* START DATA EXCERPTS *

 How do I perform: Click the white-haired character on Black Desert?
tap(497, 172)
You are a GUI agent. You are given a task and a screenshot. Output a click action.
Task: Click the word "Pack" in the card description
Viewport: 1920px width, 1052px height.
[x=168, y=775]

* END DATA EXCERPTS *
* START DATA EXCERPTS *

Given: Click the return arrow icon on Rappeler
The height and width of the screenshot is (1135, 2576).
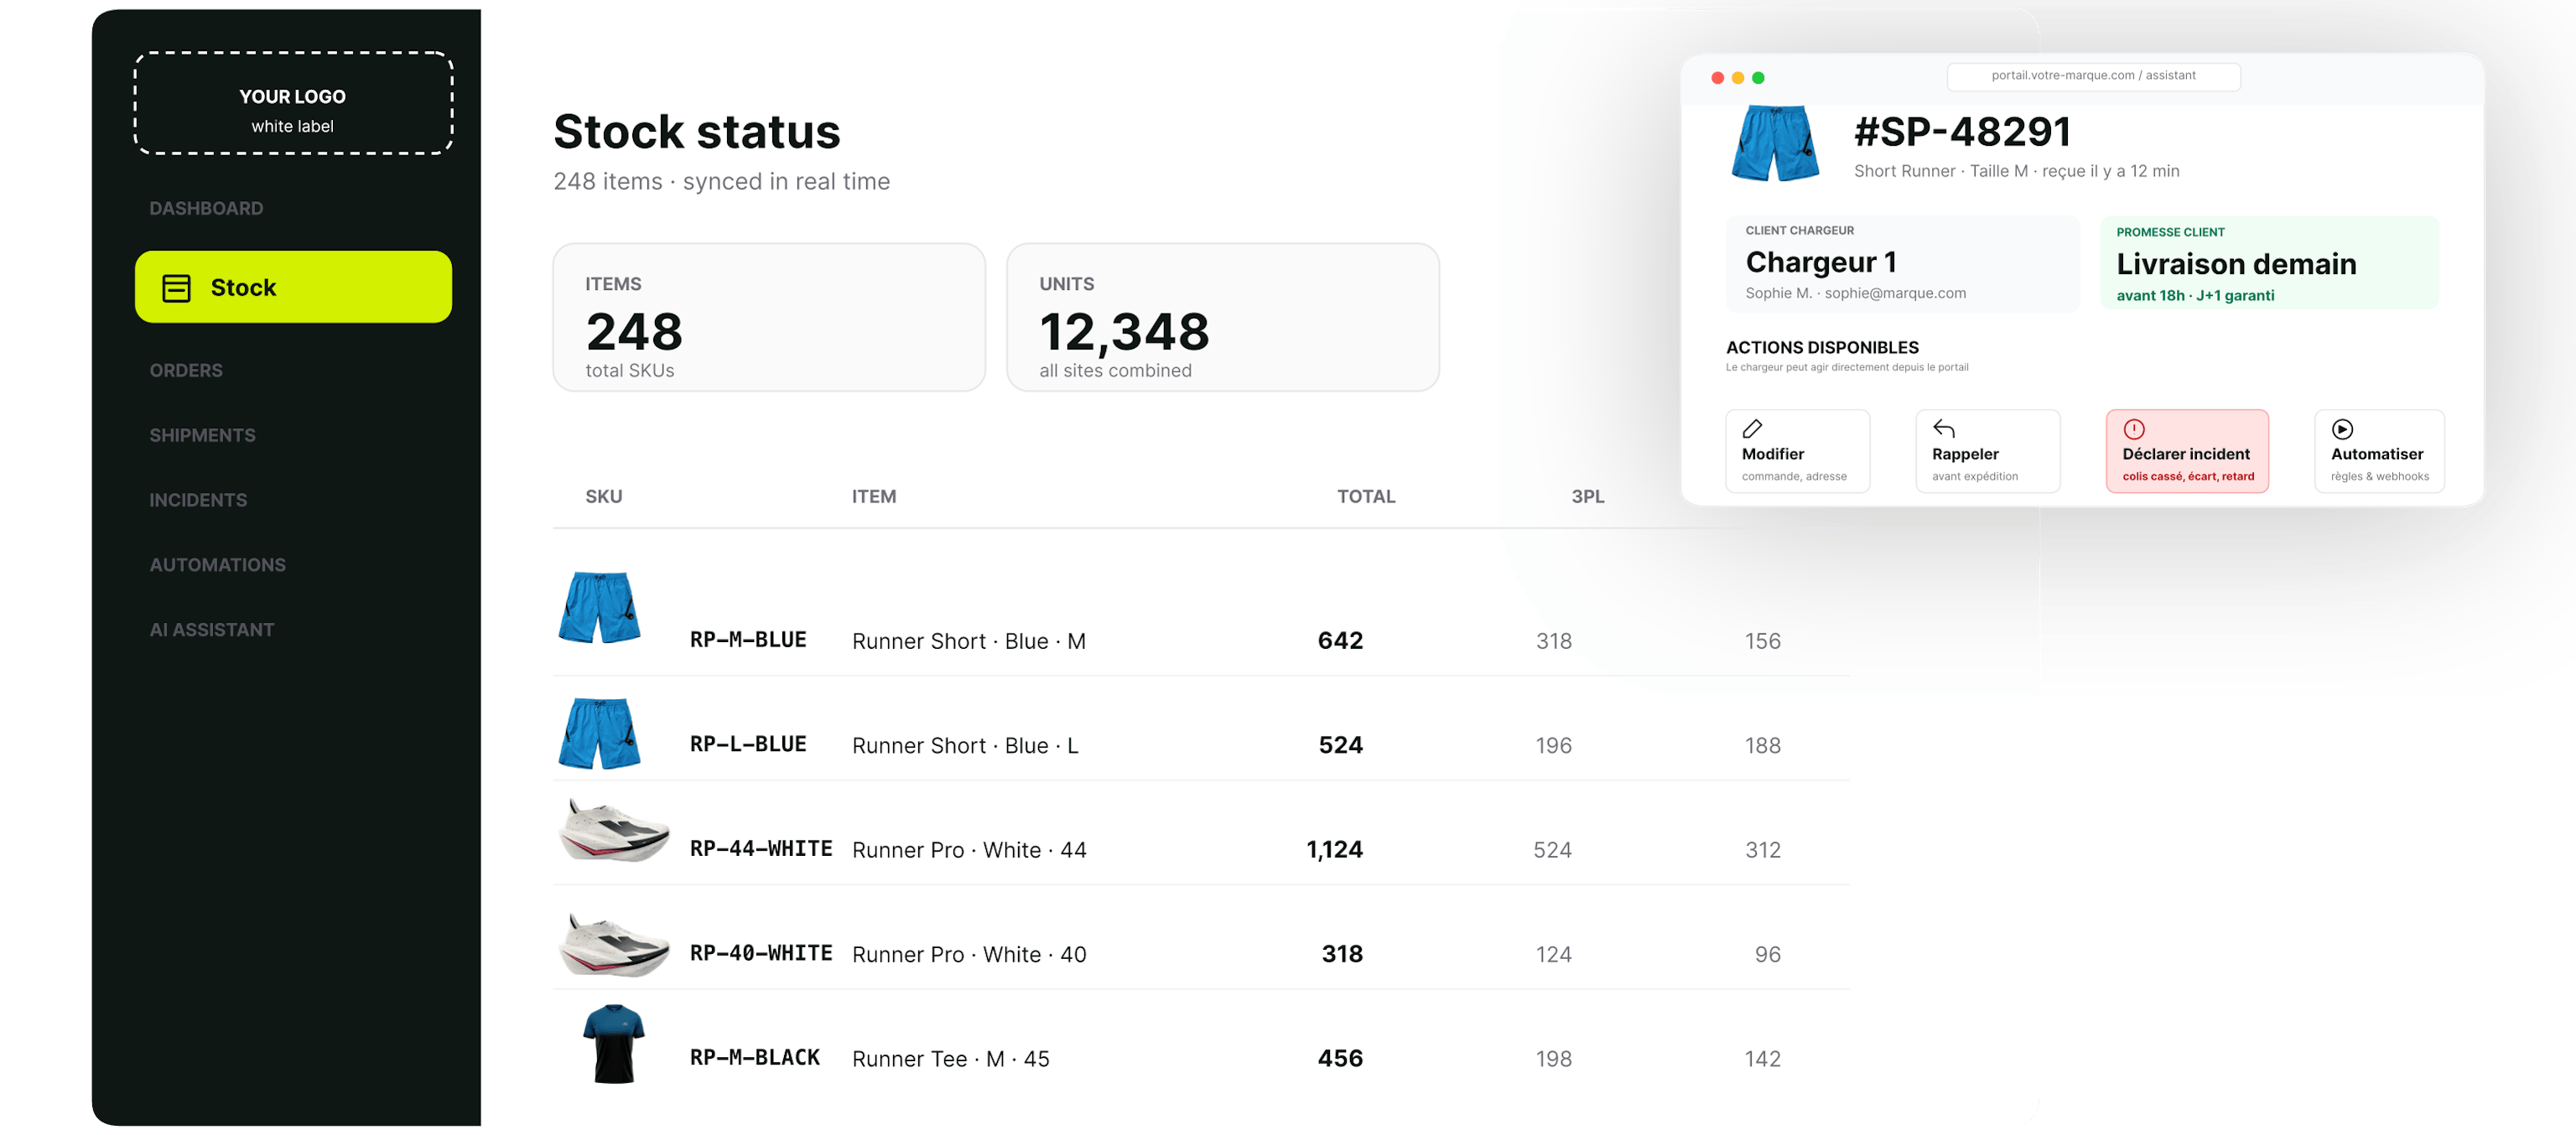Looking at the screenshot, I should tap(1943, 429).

* END DATA EXCERPTS *

## PROBLEM STATEMENT
How many lines in the rows above contain the word "height"? Reply with the number only.

## EXERCISE SOLUTION
2